Here is one example: In Java, whenever you implement the interface Iterator
, you have to override the obvious methods hasNext()
and next()
, but there is also delete()
. In 99% of the usecases I have I do not need this, so I just throw a NotImplementedException
. This is much better than silently doing nothing.
The NotImplementedException exists only to facilitate development. Imagine you start implementing an interface. You'd like to be able to at least build when you are done implementing one method, before moving to the next. Stubbing the NotImplemented methods with NotImplementedExceptions is a great way of living unfinished code that is super easy to spot later. Otherwise you would run the risk of quickly implementing something that you might forget to fix.
If you don't want to use it then just ignore it.
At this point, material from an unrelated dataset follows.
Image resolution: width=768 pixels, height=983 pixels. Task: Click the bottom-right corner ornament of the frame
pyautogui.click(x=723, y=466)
If you have a block of code whose success depends on every piece of it succeeding, but it might fail in between, then your only option is to catch the base Exception
and roll back what needs to be rolled back. Forget NotImplementedException
. There could be tons of exceptions thrown, like MyRandomException
and GtfoException
and OmgLolException
. After you originally write the code I could come by and throw ANOTHER exception type from the API you're calling. One that didn't exist when you wrote your code. Handle the ones you know how to handle and rollback for any others i.e., catch(Exception)
. It's pretty simple, I think... I find it comes in handy too. Especially when you're trying fancy things with the language/framework that occasionally force things upon you.
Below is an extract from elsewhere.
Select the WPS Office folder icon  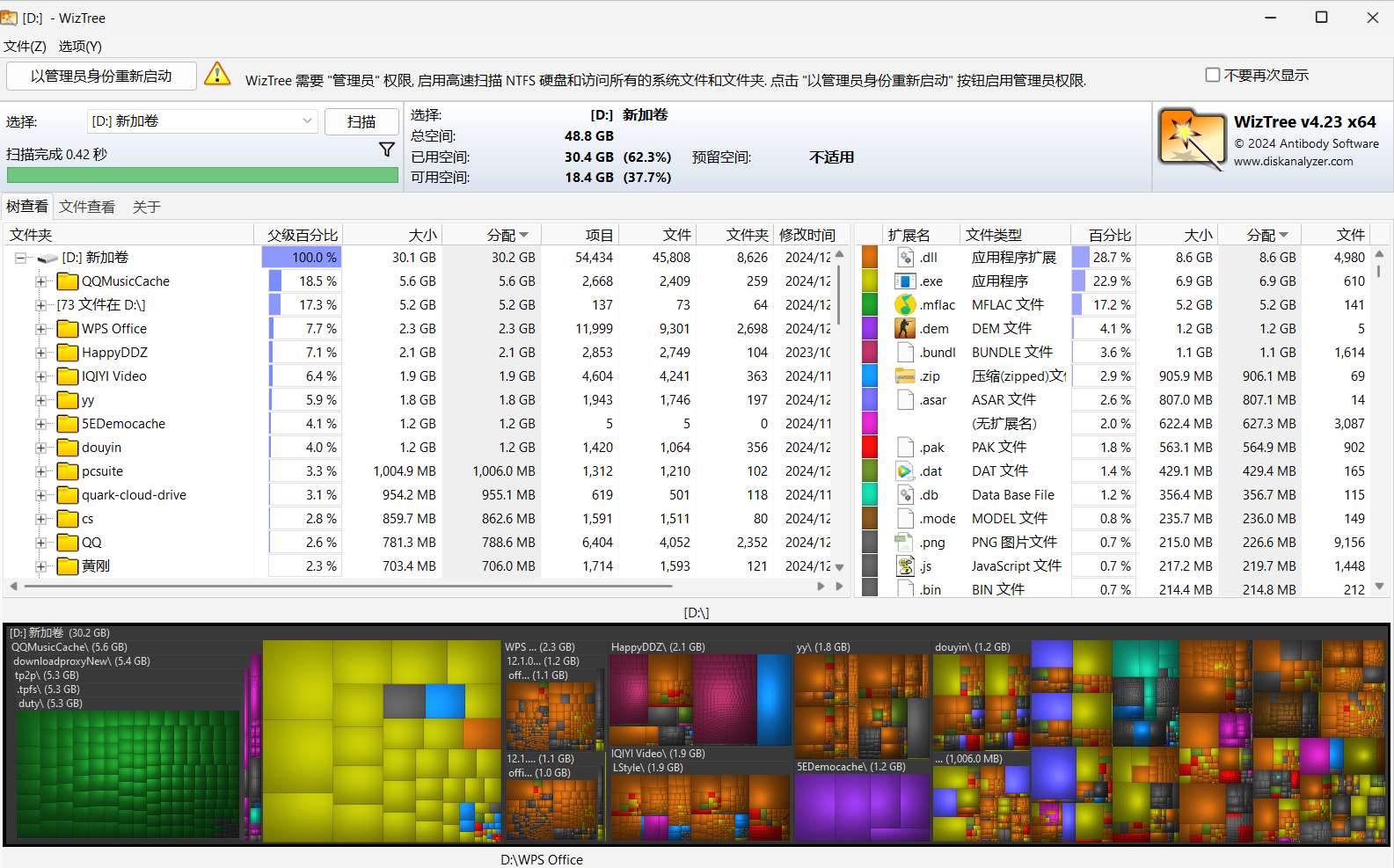68,329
One example I have is serialization. I have added properties in my .NET library that don't exist in the database (for example, convenient wrappers over existing "dumb" properties, like a FullName
property that combines FirstName
, MiddleName
, and LastName
). Then I want to serialize these data types to XML to send them over the wire (for example, from an ASP.NET application to JavaScript), but the serialization framework only serializes public properties with both get
and set
accessors. I don't want you to be able to set FullName
because then I'd have to parse it out and there might be some unforeseen format that I wrongly parse and data integrity goes out the window. It's easier to just use the underlying properties for that, but since the language and API require me to have a set
accessor, I'll throw a NotImplementedException
(I wasn't aware of NotSupportedException
until I read this thread, but either one works) so that if some programmer down the road does try to set FullName
he'll encounter the exception during testing and realize his mistake.